Ng is able to distill core AI concepts (like supervised and unsupervised types of machine learning) into digestible information, triggering a switch in thinking, so that you can see the value in fitting AI approaches into your business puzzle. As a musician, for instance, you might consider hiring an AI team to track the demographics of your listeners, concert attendees and those who buy your merchandise. An AI team might be able to collect the data and conduct what’s known as a ‘Data Science Project’. This is where data is organised and analysed to gain insights. Your team might learn that most of your listeners come from a specific country (so you won’t be famous somewhere and never know, unlike Sixto Rodriguez), or that releasing your next album on vinyl isn’t just a throwaway idea.

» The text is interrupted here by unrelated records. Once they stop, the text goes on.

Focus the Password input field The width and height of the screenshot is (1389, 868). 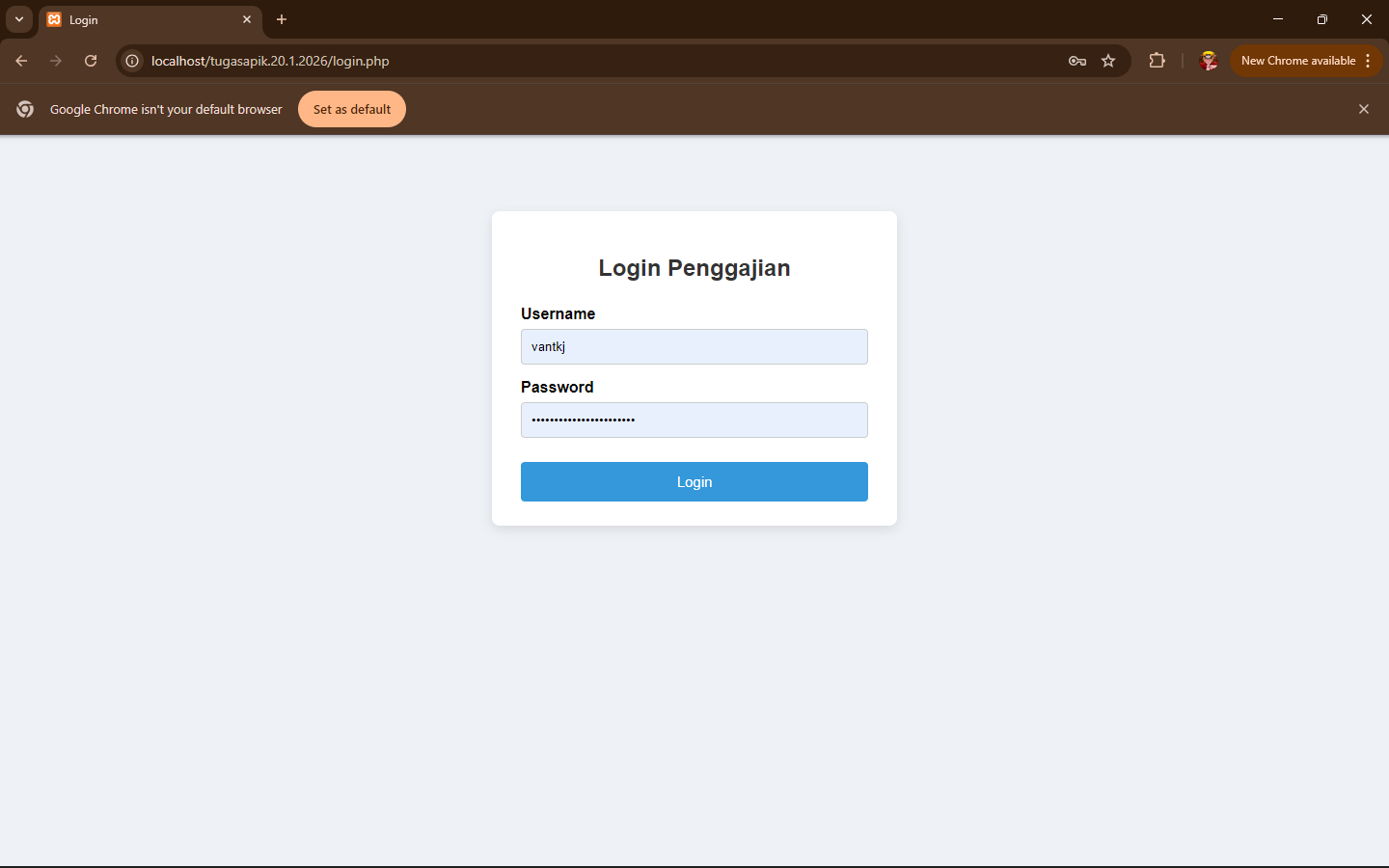[x=694, y=420]
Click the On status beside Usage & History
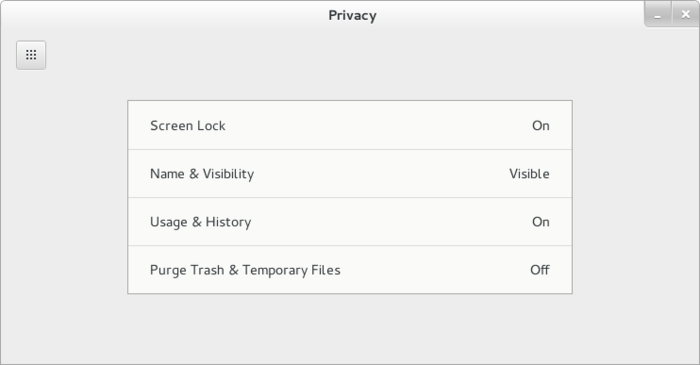The height and width of the screenshot is (365, 700). pyautogui.click(x=541, y=222)
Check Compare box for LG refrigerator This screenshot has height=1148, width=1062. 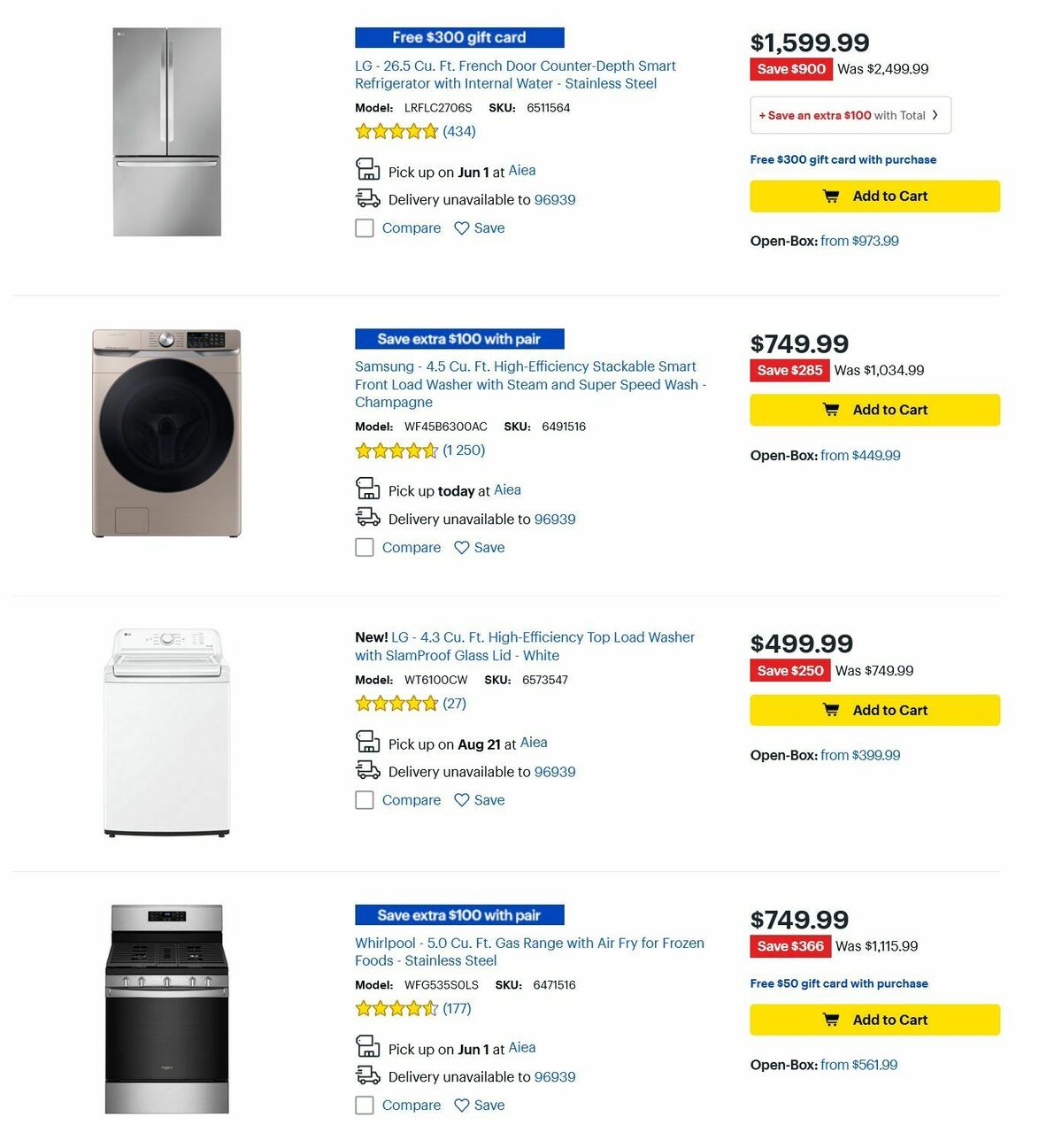pos(364,227)
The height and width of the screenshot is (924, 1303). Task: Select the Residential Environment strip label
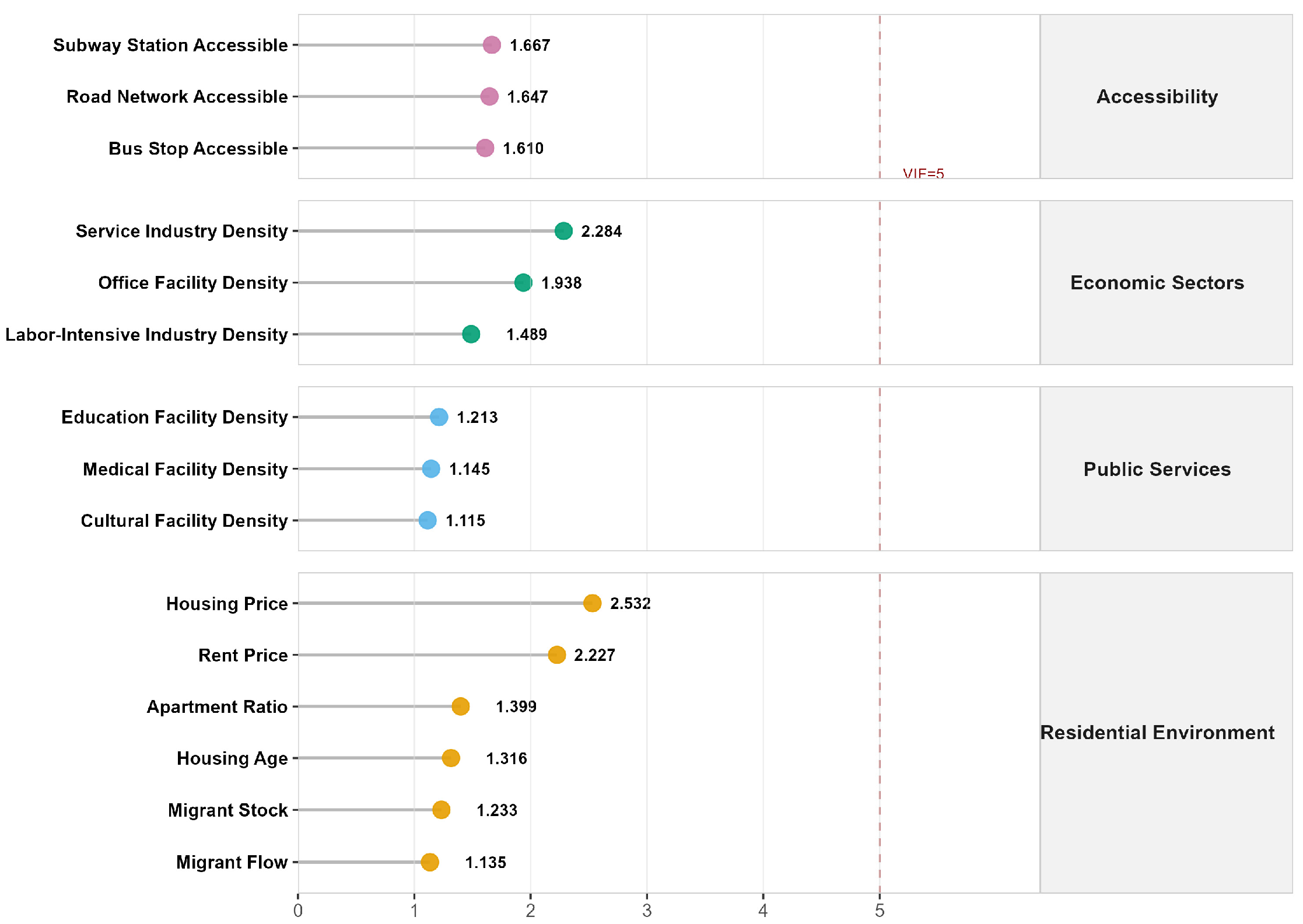click(1157, 732)
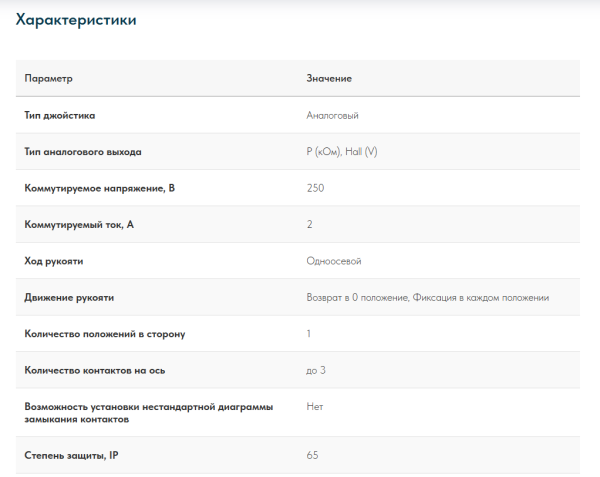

In addition to the basic concepts and what they mean, you also learn about AI teams. This includes their roles, the type of projects they do and how they operate efficiently. Because of the hype around AI, some companies assume data is a goldmine. They’re quick to throw large amounts of data at an AI team, without realising that the quality of the data gathered isn’t great. Datasets that are messy, i.e., mislabeled or full of typos, aren’t unusual, but always results in ‘garbage’ — not what you should be feeding your algorithm. While more data is always useful, best practice is to consult with an AI team before investing in systems to collect the data, so that they can advise what the smartest approach is for your business. Musicians are used to teamwork; collaboration is a frequent feature of some of history’s greatest songs, but after taking Ng’s course they’ll see how a team of data scientists might contribute greater value for their next album.
An AI to play with
Although the course’s focus leans towards the business side of artificial intelligence, musicians also receive an intro into specific algorithms such Generative Adversarial Networks (GANs), Reinforcement Learning and Knowledge Graphs. While they might not immediately know how to add these to their production or songwriting workflow, it certainly opens the door for musicians to look further. They might then come across Recurrent Neural Networks (RNNs). These algorithms are implemented by Google’s Magenta, and are unique because they encompass a feedback loop. This means you can give the algorithm specific musical data, such as a set of scores and melodies by an artist you’d like it to learn from. So if your dream is to work with Carlos Santana but you can’t afford to book him for a studio session, you could feed the AI his whole discography and hope it generates guitar riffs that sound like him. This potentially grants music-makers the freedom to create music inspired by any sound, song or musician across history. Many so-called ‘bedroom’ producers might have certain dream-collaborations in mind or sounds they’re inspired by, but Ng’s course might give them a glimpse into how to actually materialise them.
As the capabilities of traditional music-making technologies and approaches have evolved, so too have musician’s understanding of them (see this article by Christian Tronhjem for an in-depth exploration of the relationship between musicians and innovative technology). Several years ago, I couldn’t have imagined how AI could possibly help me produce a record. Now I’m writing about doing just that. It’s likely that I would’ve stumbled across generative music sooner rather than later. But after taking Ng’s course, I’m happy it happened now. AI for Everyone is the accessible introduction every musician will benefit from — and that’s coming from a musician, not a recommendation system.